To estimate the prevalence of complementary and alternative medicine (CAM) practitioner use, assess the reasons for use, and determine the symptoms for which CAM practitioners were consulted in a national US sample of insured adults with physical disabilities.
Data for this study come from a longitudinal survey conducted in 2000 and 2001 on a national sample of 830 adults with health insurance who had one of four disabling conditions: multiple sclerosis, cerebral palsy, spinal cord injury, and arthritis. Estimates of annual prevalence and reasons and symptoms for which CAM practitioners were consulted are derived from cross-sectional analysis of the 2001 survey data. Prior use of CAM was assessed using the 2000 survey.

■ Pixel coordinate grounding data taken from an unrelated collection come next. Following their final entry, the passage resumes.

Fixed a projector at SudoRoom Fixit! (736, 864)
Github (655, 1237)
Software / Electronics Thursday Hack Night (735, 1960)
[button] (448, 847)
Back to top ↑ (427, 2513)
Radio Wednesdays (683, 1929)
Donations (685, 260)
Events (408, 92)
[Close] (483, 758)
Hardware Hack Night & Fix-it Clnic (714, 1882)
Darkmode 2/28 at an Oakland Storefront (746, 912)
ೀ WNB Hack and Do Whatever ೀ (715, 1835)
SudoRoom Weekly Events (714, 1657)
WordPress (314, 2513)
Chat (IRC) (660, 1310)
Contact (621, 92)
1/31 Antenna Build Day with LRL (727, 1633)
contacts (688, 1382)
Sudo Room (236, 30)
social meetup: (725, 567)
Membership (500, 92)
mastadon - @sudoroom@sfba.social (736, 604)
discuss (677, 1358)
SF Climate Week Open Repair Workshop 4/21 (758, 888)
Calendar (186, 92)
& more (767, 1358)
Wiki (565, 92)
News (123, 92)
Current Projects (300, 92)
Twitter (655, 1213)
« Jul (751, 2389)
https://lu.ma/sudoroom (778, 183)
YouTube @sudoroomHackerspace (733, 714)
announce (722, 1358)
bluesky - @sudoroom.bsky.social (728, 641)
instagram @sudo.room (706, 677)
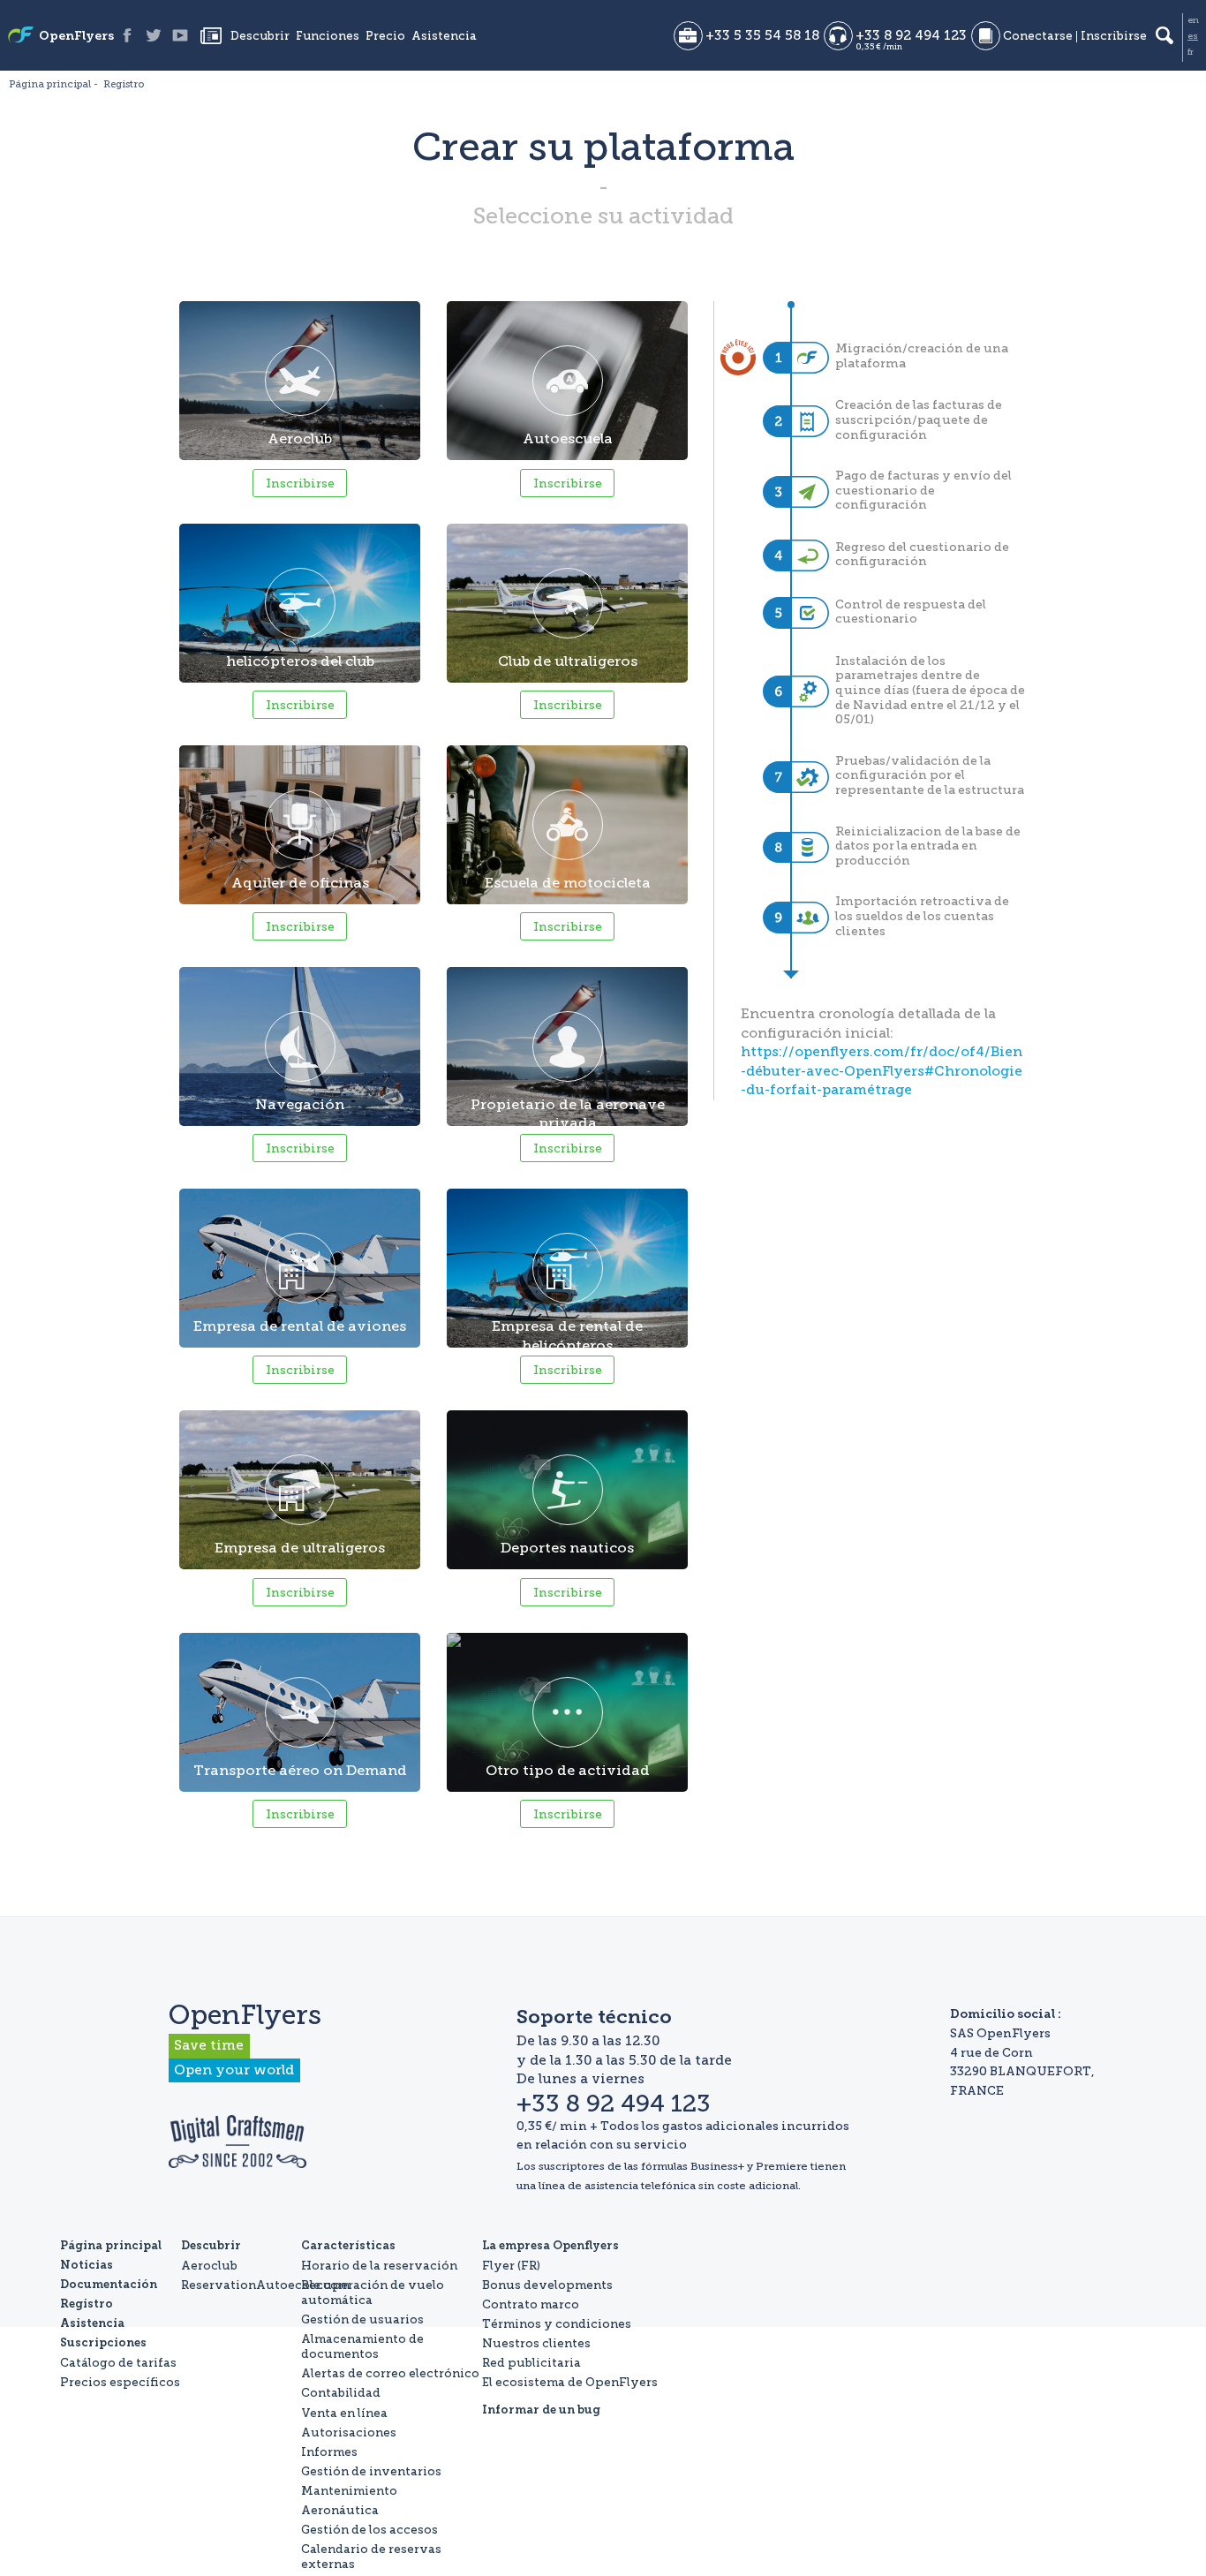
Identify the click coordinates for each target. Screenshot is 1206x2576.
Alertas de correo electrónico (390, 2373)
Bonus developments (547, 2285)
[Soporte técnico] (838, 35)
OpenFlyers (76, 37)
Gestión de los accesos (369, 2529)
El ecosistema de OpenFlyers (570, 2382)
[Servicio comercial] (688, 35)
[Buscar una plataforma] (1164, 35)
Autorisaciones (348, 2432)
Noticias (211, 35)
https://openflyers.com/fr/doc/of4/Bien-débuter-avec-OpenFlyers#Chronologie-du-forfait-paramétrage (881, 1071)
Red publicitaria (531, 2362)
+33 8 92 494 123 (911, 35)
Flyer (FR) (511, 2265)
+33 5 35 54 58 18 (762, 35)
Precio (385, 36)
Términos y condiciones (556, 2323)
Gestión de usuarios (362, 2319)
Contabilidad (341, 2392)
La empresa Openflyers (550, 2246)
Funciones (327, 36)
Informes (329, 2451)
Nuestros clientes (536, 2343)
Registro (86, 2304)
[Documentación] (985, 35)
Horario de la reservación (379, 2265)
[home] (21, 36)
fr (1190, 52)
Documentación (108, 2285)
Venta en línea (344, 2413)
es (1192, 36)
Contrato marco (530, 2304)
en (1193, 20)
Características (348, 2246)
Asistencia (444, 36)
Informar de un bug (541, 2410)
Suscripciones (103, 2343)
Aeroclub (209, 2265)
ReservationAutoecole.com (265, 2285)
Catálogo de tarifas (118, 2362)
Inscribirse (1114, 36)
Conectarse (1038, 36)
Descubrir (260, 36)
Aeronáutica (340, 2510)
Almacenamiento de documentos (362, 2346)
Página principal (111, 2246)
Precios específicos (120, 2382)
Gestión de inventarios (371, 2471)
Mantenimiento (349, 2490)
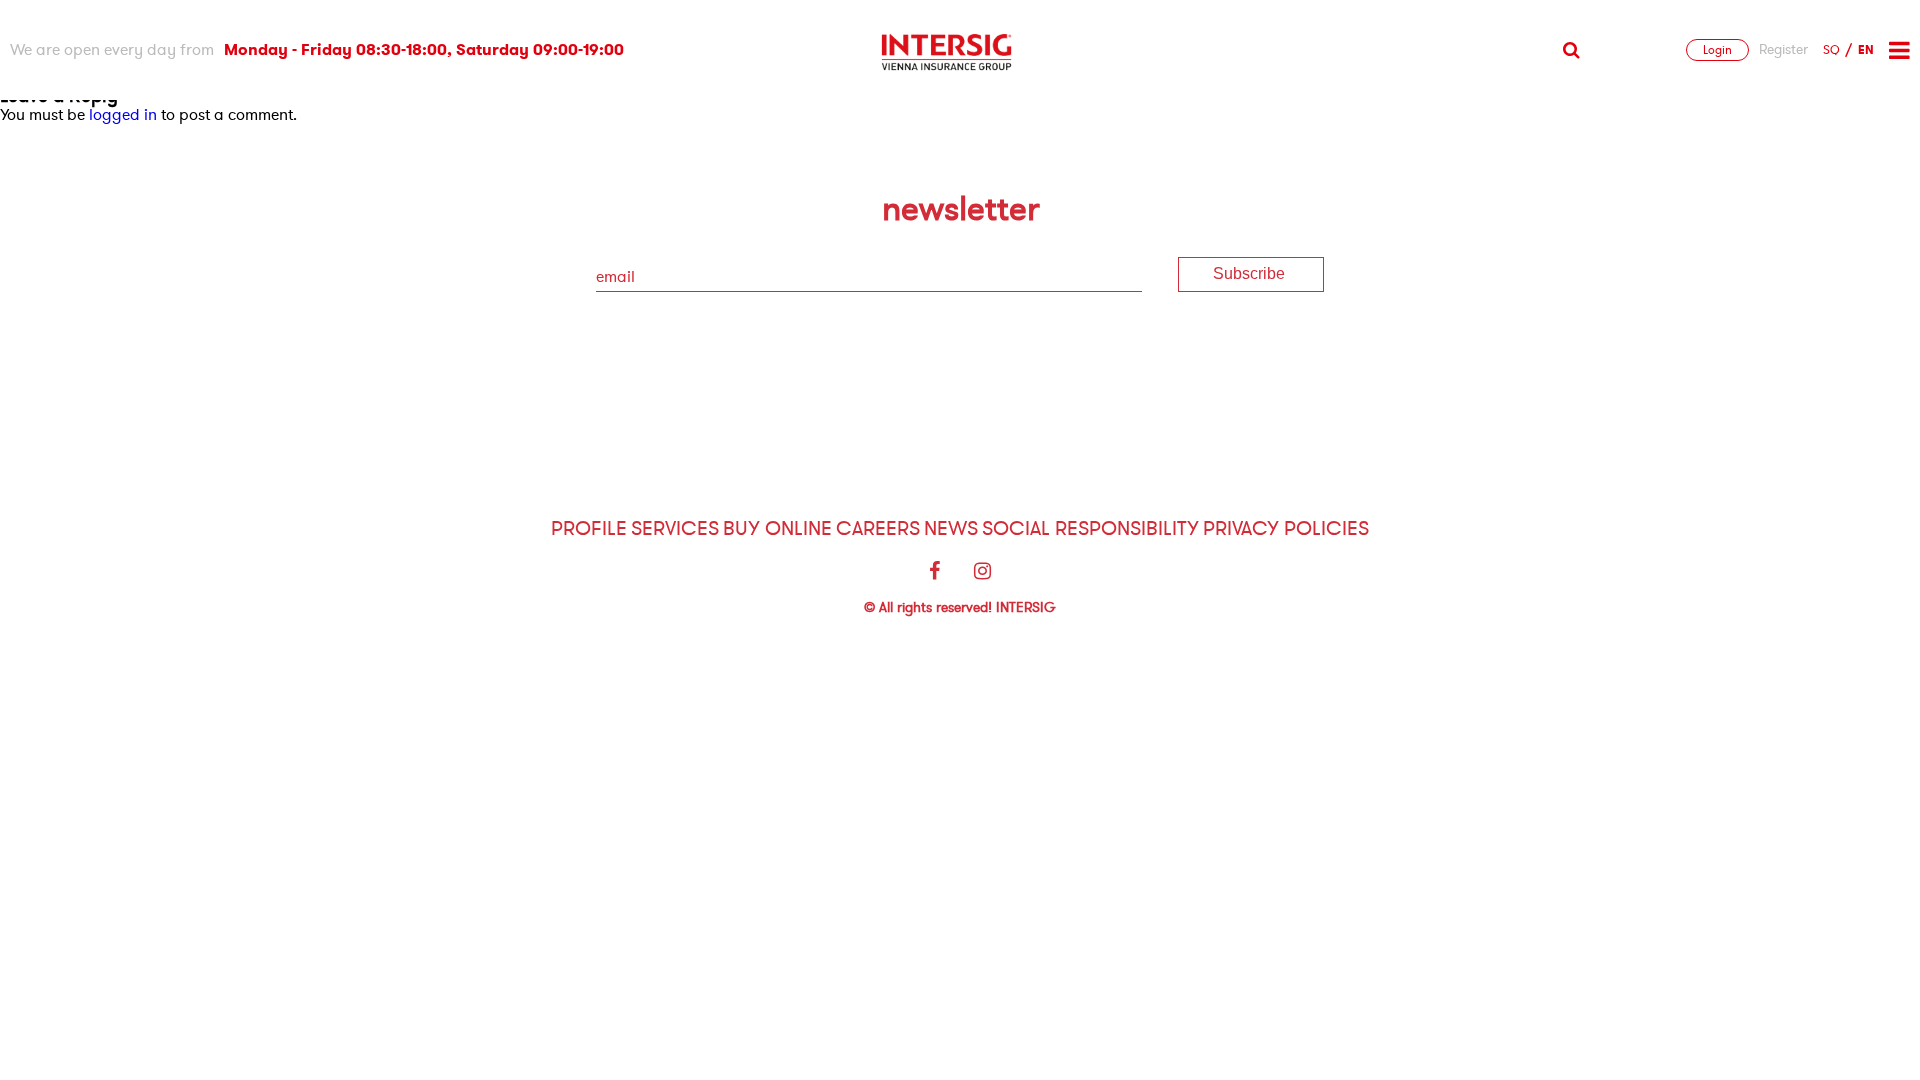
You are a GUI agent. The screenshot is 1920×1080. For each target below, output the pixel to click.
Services (675, 528)
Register (1783, 50)
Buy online (777, 528)
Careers (878, 528)
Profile (589, 528)
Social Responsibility (1090, 528)
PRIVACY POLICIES (1286, 528)
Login (1717, 50)
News (951, 528)
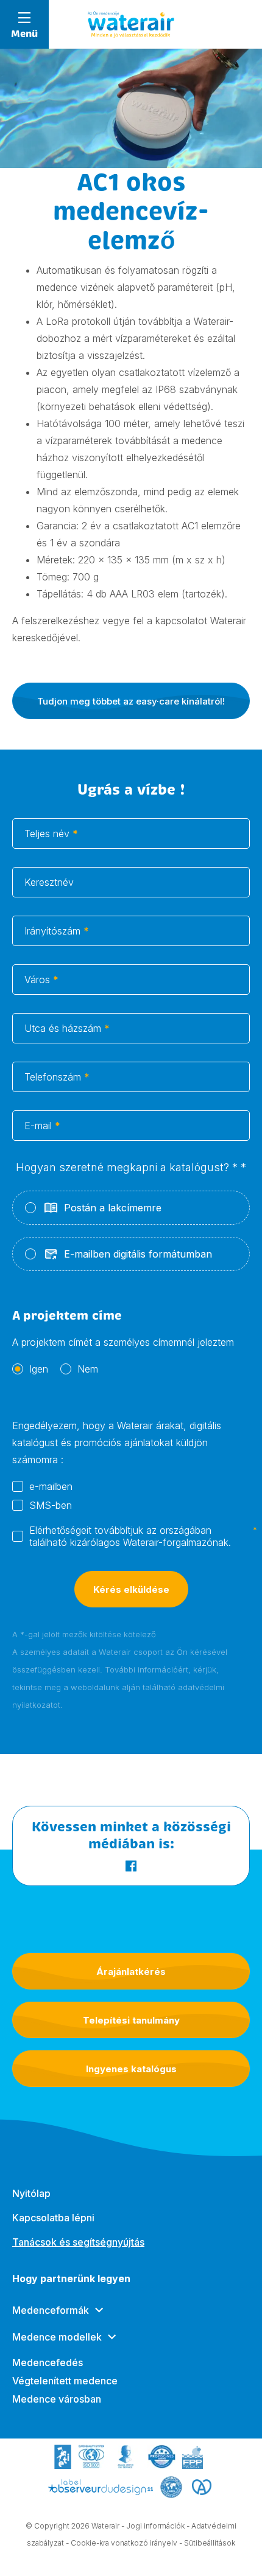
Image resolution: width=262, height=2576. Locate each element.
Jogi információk (155, 2525)
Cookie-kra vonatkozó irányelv (124, 2542)
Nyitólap (31, 2193)
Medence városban (56, 2399)
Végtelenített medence (65, 2381)
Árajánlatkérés (131, 1971)
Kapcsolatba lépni (53, 2218)
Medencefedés (47, 2362)
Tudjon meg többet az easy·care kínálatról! (131, 701)
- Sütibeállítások (207, 2542)
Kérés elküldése (131, 1589)
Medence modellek (57, 2337)
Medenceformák (50, 2310)
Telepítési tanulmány (131, 2020)
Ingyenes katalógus (131, 2069)
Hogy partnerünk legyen (71, 2278)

CAM practitioners were consulted by 19% of the sample, a rate similar to, or higher than the general population. CAM use was more prevalent among women than men (24 vs. 10%), in the Western US (30%) compared to the Midwest (20%) Northeast (14%), and South (10%) and among prior users (62%) compared to non-users (8%). There were no significant differences in CAM use by condition, although individuals with spinal cord injury reported the lowest use (14%). Common symptoms treated were pain (80%), decreased functioning (43%), and lack of energy (24%). Common reasons for using CAM practitioners included lifestyle choice (67%) and because they are perceived to be more effective than conventional medicine (44%).
Evidence from the current survey suggests that a significant proportion of people with physical disabilities consult CAM practitioners. Many of those who use CAM do so because it fits their lifestyle and because they perceive it to be more effective than conventional medicine for treating common symptoms including pain and decreased functioning.